Abrangendo 34 anos de produção artística desde as naturezas-mortas executadas nos anos 50 aos trabalhos em acrílica e tempera sobre madeira da série Sarrafos (1987), a mostra faz uma releitura de questões marcantes, evocando clássicos como o épico Ilíada.

Sua obra sempre esteve envolta na reflexão filosófica e no fluxo religioso numa dimensão atemporal, nascida em Zurique, era filha de pai tcheco e de mãe italiana de Nápoles, apesar de ascendência judaica foi batizada e criada nas normas do catolicismo, tendo frequentado escola no norte da Itália, na cidade de Milão, onde estudou Filosofia na Università Cattolica Del Sacro Cuore, mas com a intensa perseguição aos judeus no florescer da II Guerra Mundial, acabou indo junto com sua mãe para a Croácia. Em Saravejo, contraiu matrimonio com Jossip Hargesheimer, adotando o sobrenome do marido, tempos depois, em 1949, emigra para Porto Alegre, publicando artigos no jornal Correio do Povo fazendo uma série de denúncias sobre as péssimas condições sofridas pelos refugiados que desembarcavam no Brasil. Em 1950, Mira inicia o seu percurso artístico pintando , transferindo-se para São Paulo, em julho de 1953, mas somente em 1960, casou-se com Knut Schendel.

A sua obra reflete toda a sua vivencia conectada com a real dimensão do ser humano frente aos desafios constantes propostos pelas circunstancias que fogem do controle. A fragilidade humana exposta na expressividade artística com profundas reflexões caracteriza-se na poética de Mira, uma obra aberta a amplas interpretações, permitindo devaneios estéticos prazerosos na busca do vazio na sua origem e no arrojo de uma concepção plástica extremamente transparente, apesar das enigmáticas incursões onde surgem dicotomias, confrontos e imagens rompendo espaços em traços, letras, frases a diagnosticarem novos tempos.

Um dos grandes destaques de sua obra é a série de Monotipias, realizadas em papel-arroz, entre 1964 e 1966, mas revisitadas nos anos 70 despertando o vazio na destreza de traços a desempenharem um ritmo gráfico na sensibilidade da ação e do suporte.

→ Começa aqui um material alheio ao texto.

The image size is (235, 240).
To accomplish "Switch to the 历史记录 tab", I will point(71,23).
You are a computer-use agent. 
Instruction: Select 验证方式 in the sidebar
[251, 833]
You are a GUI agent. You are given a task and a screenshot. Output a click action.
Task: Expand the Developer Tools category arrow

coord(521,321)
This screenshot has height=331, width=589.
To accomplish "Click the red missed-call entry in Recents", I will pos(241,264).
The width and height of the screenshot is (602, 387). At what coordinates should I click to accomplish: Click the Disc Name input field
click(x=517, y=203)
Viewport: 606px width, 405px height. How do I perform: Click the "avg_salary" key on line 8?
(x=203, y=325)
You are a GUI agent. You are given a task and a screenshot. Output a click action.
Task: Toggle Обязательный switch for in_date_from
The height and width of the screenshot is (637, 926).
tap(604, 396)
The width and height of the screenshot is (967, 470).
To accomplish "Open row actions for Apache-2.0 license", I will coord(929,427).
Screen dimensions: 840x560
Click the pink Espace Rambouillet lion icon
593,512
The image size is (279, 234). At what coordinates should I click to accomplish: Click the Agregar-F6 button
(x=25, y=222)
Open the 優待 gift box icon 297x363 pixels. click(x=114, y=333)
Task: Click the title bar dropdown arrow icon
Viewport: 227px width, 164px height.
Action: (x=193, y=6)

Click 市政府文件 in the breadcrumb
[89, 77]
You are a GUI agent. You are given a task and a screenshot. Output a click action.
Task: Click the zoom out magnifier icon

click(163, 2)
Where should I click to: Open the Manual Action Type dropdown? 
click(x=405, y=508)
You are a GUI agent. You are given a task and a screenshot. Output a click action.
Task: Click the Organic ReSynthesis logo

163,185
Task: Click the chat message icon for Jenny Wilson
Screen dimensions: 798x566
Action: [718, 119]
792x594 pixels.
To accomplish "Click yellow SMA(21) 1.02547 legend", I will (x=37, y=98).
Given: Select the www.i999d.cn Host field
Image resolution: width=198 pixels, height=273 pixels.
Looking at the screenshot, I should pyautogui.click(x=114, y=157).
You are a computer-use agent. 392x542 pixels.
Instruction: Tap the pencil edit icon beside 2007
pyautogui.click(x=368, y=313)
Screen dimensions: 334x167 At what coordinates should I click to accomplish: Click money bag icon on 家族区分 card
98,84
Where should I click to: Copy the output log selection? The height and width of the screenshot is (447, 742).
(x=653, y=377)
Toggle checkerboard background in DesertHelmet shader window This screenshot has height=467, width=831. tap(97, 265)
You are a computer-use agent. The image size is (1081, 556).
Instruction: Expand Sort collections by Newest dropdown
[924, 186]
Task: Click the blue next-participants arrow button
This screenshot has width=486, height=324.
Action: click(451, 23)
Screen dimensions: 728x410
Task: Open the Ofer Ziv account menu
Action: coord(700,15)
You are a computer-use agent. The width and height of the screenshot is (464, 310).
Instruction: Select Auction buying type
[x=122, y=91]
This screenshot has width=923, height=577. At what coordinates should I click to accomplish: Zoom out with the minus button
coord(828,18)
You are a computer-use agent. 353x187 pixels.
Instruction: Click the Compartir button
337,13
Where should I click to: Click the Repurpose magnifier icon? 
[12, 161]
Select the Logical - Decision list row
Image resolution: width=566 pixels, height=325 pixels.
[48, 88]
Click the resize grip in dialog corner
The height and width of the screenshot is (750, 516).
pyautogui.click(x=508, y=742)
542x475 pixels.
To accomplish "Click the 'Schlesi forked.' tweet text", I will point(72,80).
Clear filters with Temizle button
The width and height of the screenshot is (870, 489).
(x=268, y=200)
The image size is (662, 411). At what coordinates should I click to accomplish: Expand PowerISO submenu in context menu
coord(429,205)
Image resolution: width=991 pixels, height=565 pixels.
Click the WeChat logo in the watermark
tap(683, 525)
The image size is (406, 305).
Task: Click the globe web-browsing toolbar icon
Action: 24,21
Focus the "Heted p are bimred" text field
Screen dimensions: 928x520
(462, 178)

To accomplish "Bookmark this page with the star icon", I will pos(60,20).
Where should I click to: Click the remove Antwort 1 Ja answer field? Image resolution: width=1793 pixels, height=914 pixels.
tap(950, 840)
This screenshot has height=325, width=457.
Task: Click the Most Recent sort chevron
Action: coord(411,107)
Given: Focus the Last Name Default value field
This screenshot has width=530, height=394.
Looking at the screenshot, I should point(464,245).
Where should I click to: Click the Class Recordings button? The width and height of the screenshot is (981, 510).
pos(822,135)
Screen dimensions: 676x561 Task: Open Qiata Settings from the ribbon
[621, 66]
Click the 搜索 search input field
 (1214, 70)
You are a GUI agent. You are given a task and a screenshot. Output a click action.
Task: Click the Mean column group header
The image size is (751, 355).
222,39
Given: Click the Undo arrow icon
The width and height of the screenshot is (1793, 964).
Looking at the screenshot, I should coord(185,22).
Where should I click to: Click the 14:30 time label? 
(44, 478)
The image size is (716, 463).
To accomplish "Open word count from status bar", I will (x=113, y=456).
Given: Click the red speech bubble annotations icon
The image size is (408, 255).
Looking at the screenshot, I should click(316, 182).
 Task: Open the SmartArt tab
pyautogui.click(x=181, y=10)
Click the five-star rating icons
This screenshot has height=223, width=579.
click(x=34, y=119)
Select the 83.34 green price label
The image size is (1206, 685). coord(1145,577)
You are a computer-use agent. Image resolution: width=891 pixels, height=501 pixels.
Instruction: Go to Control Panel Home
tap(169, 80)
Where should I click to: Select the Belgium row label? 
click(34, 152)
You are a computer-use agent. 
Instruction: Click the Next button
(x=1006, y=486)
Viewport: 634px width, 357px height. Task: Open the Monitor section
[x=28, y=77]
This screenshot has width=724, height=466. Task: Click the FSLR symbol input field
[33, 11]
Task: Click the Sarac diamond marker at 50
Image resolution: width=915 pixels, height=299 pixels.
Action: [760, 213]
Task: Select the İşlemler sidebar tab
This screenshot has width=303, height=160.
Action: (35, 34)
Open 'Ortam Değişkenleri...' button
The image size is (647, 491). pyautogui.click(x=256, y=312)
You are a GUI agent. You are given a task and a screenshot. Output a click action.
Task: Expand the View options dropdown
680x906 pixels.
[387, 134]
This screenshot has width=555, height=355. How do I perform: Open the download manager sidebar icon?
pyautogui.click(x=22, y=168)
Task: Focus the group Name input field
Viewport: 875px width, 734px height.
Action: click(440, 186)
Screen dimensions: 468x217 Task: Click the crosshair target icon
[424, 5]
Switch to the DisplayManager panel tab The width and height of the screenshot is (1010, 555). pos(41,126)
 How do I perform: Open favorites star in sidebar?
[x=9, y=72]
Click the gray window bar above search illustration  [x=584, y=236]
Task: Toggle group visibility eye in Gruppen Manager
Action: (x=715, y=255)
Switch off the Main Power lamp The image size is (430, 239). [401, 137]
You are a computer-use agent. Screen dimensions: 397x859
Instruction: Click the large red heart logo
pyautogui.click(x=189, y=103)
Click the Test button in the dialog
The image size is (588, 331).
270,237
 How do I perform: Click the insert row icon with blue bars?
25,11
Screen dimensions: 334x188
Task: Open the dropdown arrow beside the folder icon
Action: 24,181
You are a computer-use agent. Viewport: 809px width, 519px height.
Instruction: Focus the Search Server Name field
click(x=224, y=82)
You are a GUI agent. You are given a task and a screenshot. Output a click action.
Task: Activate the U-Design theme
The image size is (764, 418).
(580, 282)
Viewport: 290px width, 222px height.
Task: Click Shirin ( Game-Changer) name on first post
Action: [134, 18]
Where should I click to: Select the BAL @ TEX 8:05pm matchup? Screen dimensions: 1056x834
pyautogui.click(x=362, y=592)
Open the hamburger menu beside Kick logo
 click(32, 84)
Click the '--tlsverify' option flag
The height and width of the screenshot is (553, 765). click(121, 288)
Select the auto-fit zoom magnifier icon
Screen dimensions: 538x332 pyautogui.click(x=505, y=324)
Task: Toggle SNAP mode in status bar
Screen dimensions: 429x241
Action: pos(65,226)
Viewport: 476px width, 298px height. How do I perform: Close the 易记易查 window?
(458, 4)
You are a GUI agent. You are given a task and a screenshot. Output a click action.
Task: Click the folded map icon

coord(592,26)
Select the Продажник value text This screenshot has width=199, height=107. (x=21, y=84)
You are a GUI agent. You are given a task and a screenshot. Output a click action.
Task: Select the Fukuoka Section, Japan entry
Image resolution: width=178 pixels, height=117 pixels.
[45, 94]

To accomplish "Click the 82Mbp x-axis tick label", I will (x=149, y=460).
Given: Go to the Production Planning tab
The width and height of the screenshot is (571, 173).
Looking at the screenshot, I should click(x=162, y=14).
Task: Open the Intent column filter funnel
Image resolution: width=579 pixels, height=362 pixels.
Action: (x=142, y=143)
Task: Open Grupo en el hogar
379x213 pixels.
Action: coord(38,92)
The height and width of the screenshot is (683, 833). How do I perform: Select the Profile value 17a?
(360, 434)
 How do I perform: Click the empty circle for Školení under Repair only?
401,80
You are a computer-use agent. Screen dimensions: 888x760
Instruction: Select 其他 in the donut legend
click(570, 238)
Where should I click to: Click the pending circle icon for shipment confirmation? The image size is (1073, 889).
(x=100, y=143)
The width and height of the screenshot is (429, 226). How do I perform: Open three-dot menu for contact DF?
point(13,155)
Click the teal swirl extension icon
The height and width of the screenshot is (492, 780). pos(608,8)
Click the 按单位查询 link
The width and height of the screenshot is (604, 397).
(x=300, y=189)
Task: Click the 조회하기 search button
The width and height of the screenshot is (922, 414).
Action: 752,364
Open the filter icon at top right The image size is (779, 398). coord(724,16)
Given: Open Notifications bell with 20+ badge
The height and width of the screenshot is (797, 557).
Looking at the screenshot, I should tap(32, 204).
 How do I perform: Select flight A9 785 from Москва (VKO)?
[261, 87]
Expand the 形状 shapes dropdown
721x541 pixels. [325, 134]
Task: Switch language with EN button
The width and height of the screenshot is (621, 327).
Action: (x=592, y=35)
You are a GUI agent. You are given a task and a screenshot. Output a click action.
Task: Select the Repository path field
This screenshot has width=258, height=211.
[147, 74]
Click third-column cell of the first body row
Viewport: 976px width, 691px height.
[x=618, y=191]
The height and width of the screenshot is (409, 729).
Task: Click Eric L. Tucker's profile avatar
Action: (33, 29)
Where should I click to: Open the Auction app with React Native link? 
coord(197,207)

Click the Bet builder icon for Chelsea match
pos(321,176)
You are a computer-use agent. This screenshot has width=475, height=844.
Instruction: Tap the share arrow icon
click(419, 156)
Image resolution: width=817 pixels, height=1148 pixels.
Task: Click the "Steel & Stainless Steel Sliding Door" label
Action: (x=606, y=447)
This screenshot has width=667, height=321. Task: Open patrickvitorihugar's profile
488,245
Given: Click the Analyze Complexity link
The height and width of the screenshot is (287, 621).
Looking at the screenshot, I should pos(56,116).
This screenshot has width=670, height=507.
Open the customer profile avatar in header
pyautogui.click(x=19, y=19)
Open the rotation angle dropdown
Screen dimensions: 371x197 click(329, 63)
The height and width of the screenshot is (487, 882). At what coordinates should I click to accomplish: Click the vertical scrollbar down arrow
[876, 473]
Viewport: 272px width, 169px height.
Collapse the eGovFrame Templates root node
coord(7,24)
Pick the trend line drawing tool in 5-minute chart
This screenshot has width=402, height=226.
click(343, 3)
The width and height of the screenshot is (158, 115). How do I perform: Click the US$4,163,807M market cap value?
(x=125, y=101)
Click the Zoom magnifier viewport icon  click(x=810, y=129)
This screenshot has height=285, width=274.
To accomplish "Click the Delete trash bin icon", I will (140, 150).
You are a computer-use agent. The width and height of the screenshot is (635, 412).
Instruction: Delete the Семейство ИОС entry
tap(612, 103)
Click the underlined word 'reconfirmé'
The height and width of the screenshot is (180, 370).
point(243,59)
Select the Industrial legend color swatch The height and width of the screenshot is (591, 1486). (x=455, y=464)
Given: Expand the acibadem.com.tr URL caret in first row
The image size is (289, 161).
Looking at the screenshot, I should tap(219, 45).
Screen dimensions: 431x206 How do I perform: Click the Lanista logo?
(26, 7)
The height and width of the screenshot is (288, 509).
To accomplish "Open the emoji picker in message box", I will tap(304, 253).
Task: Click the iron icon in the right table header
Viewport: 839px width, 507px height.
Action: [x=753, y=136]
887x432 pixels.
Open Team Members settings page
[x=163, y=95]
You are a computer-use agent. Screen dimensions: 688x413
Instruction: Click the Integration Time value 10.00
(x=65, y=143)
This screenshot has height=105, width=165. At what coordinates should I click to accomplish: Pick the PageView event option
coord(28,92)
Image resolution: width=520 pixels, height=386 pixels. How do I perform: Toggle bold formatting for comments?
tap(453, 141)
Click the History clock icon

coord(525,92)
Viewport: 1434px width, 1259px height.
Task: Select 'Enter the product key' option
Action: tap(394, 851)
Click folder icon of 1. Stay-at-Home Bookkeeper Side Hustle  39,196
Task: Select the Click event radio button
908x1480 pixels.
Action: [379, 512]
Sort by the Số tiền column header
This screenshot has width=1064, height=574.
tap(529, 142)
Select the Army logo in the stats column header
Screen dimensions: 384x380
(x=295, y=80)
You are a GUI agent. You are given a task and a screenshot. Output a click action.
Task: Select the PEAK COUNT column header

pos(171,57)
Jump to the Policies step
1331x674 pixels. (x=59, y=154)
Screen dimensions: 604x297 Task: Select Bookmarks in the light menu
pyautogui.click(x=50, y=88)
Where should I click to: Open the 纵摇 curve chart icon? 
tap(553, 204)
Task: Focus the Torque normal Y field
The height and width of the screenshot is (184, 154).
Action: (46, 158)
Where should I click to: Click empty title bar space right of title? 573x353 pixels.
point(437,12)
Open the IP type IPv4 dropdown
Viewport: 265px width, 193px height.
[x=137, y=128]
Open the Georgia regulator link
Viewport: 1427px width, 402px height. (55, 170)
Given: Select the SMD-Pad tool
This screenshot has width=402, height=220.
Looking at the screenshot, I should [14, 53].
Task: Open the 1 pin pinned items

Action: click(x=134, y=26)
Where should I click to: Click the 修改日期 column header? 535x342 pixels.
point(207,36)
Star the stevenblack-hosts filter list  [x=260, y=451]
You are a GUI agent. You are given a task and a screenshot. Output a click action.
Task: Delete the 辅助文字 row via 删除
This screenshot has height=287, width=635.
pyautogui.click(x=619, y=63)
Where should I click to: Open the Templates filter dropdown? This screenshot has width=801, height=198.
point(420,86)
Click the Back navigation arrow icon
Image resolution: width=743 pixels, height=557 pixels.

A sua trajetória espelhou a produção de uma obra repleta de signos, de símbolos como mandalas, objetos gráficos, toquinhos, além da série Droguinhas que contribuiu sensivelmente para o aprimoramento da linguagem do movimento, uma obra multidirecional capaz de estimular as mais variadas reflexões simplesmente pela singeleza de um traço gestual.